Managers of leading professional firms are growing ‘diversity weary’, according to the organisers of a poll of business leaders.
Research commissioned by City firm Reed Smith found concerns that ‘a flurry’ of initiatives to encourage more women into senior roles could lead to a backlash.
The poll, of 78 business leaders taking part in gender equality schemes, included a number of top law firms.
The report says: ‘There are almost as many diversity programmes as there are companies trying to implement them.‘This hit-or-miss approach has created a flurry of activity but very few positive results.’
Reed Smith said firms must establish a clear business case for gender balancing and obtain real leadership commitment to the idea.
Diversity programmes should focus on future leaders, set incentives for compliance, and communicate successes and failures, the report says.

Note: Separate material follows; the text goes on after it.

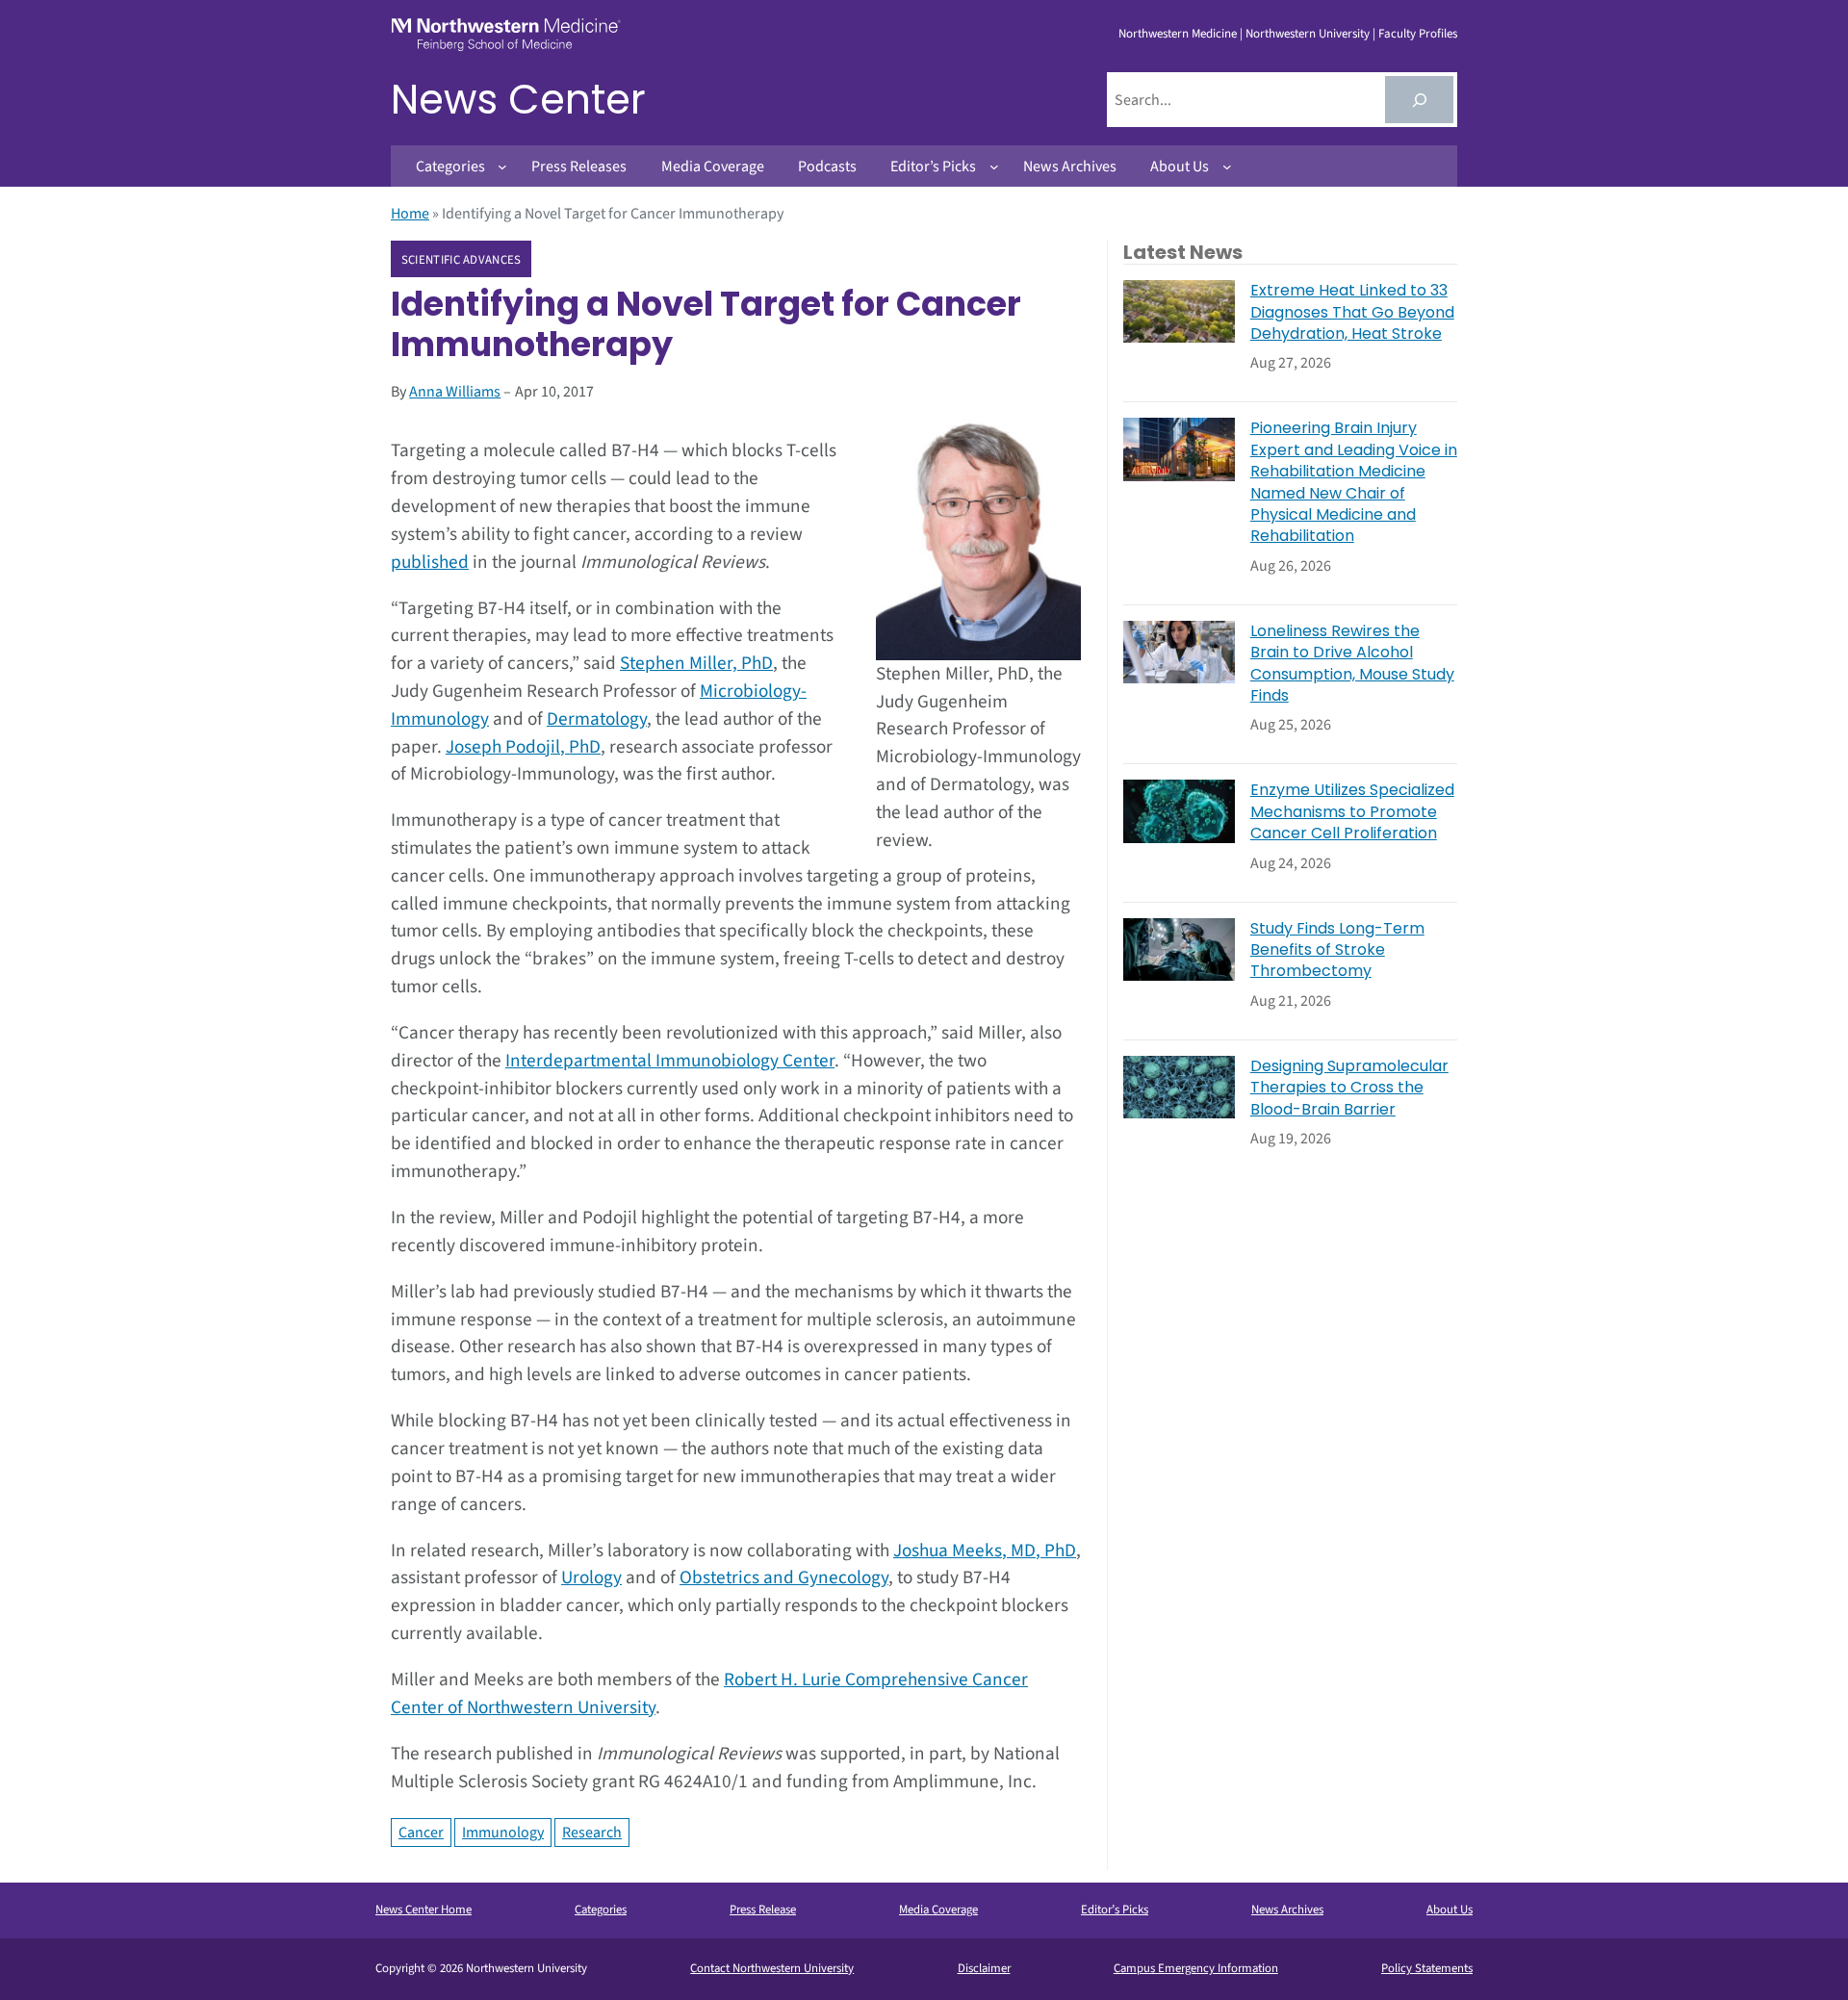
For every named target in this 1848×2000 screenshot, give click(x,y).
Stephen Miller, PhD (696, 663)
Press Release (763, 1909)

But business leaders who took part in the survey were against quotas for diversity, with 74% feeling they were counter-productive. Respondents said that spending time and money on programmes to ‘help’ women may also have the opposite effect, because it feeds the stereotype that women are less competent.
Richard Swinburn (pictured), London office managing partner at Reed Smith, said: ‘Gender balancing is often seen as a women’s issue of fairness and equality. It is not. It is part and parcel of talent development and the activity of companies to deploy diverse teams of talented people.